Environmental passions flowing freely

Samiya HirjiWater, water everywhere - or is it? A second-year Environment and Business student is turning her passion into action by installing water meters on campus in an effort to reduce water consumption.

Samiya Hirji is leading a project to install water meters on campus, which will be used to measure water consumption within the various university colleges as well as provide a baseline for reduction.

This project is key in Samiya’s goal to increase awareness of water consumption issues in Canada. She hopes it will motivate the colleges to reduce water costs and create a community of awareness around water issues.

I have a passion for water conservation because, having grown up in Kenya, I know what its like to come home, turn the tap on and see that there’s no water coming out. Not everyone has access to clean water, or any water for that matter. Water is our most precious resource, and we shouldn't just let it drain down the pipe.

The project is still in its infancy stage, currently working toward raising money to purchase the water flow meters.

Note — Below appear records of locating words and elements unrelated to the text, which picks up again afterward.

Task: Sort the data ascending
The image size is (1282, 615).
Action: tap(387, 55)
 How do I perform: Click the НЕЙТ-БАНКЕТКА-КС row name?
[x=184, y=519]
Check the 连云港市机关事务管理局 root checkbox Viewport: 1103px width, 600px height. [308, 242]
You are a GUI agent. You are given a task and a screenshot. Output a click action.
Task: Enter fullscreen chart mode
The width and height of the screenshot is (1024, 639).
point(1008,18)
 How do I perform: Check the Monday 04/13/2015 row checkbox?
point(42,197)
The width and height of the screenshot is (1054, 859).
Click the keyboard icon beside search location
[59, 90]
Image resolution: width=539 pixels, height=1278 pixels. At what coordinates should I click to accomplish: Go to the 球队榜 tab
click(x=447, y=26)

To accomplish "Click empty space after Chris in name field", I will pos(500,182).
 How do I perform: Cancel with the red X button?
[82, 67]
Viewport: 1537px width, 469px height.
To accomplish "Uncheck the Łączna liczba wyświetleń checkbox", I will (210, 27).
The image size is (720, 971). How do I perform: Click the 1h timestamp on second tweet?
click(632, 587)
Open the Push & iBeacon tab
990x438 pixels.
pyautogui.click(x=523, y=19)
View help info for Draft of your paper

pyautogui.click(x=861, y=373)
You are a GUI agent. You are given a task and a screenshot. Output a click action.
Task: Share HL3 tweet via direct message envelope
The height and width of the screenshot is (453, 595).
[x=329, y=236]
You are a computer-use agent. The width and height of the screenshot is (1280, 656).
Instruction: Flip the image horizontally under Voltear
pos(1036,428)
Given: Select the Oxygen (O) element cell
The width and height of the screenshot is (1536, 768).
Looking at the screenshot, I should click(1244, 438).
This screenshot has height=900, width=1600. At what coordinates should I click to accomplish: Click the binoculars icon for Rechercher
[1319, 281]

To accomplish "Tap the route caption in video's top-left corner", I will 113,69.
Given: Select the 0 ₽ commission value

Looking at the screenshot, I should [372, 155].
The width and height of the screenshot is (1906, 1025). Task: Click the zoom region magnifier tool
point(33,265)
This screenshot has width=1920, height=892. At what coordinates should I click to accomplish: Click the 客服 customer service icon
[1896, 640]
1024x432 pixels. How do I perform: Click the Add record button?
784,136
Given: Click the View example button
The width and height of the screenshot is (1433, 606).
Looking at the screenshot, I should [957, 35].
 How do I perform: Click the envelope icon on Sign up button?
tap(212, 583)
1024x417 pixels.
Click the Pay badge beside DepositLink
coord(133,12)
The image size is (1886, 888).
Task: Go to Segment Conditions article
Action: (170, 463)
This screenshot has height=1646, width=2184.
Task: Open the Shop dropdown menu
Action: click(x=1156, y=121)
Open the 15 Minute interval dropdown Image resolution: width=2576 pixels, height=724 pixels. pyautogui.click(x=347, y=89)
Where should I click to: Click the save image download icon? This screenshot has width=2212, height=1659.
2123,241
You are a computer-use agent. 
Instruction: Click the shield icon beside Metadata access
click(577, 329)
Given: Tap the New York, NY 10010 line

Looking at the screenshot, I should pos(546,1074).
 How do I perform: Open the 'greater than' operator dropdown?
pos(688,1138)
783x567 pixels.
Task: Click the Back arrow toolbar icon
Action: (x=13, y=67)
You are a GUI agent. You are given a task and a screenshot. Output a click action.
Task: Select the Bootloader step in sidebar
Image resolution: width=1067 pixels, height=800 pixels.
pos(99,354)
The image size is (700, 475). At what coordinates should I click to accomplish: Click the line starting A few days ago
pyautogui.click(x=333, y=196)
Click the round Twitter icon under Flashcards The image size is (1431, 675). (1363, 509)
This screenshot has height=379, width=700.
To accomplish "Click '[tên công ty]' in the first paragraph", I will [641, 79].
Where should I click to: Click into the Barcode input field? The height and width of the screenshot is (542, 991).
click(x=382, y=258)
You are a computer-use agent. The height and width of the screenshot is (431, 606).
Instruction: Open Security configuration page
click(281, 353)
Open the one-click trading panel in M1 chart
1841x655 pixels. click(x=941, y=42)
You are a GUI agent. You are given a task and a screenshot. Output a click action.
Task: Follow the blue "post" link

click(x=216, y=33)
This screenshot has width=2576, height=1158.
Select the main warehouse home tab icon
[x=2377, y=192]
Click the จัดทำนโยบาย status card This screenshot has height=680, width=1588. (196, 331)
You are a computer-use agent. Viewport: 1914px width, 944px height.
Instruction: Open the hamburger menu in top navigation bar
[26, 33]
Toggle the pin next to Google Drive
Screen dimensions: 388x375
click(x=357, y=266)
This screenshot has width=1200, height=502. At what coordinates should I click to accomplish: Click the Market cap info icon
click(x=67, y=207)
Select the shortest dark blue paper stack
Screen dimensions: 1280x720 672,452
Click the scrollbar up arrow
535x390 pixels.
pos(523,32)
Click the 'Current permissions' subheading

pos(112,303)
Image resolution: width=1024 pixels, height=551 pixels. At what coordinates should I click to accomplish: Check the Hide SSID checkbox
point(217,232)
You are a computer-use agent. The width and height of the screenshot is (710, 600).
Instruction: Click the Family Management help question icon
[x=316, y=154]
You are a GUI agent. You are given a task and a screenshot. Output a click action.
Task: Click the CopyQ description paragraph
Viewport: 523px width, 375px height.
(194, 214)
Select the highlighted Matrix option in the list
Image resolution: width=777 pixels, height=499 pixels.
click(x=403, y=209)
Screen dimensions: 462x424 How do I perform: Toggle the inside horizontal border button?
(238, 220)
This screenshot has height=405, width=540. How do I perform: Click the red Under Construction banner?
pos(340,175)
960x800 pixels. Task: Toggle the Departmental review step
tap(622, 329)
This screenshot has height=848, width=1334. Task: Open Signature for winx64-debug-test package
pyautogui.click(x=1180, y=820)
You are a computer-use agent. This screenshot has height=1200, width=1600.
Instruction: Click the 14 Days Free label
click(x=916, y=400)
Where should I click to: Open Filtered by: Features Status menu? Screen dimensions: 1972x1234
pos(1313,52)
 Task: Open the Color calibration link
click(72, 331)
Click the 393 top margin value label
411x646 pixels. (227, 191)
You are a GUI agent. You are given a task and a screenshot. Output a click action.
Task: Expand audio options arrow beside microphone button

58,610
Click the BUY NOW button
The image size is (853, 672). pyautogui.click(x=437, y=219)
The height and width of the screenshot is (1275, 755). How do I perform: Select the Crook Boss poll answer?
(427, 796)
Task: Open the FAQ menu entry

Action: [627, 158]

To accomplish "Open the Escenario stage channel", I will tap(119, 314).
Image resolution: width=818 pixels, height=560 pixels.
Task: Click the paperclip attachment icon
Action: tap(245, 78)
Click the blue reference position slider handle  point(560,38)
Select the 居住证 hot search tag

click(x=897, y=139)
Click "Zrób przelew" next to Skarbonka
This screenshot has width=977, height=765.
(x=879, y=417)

Once installation of the water meters is complete, the next step will be to use community-based social marketing with Samiya’s partner Lauren Smith in an effort to change behaviours related to water usage.

Being a member of the Environment faculty has strengthened Samiya’s environmental ethic. The GreenHouse Program has been instrumental in measuring the impact of this project as well as with making necessary connections to begin this important project.

Samiya is interested in exploring the relation between Environment and Business. She hopes to pursue a career in Environmental Consulting by learning new perspectives on environmental management within organizations around the world.

Samiya will be presenting at the GreenHouse Social Innovation Showcase on December 3 from 4-5:30pm at St Paul's Alumni Hall. 

Update: Congratulations to Samiya who was one of the winners in the GreenHouse Social Innovation Showcase. Samiya won $5,000 towards her cause.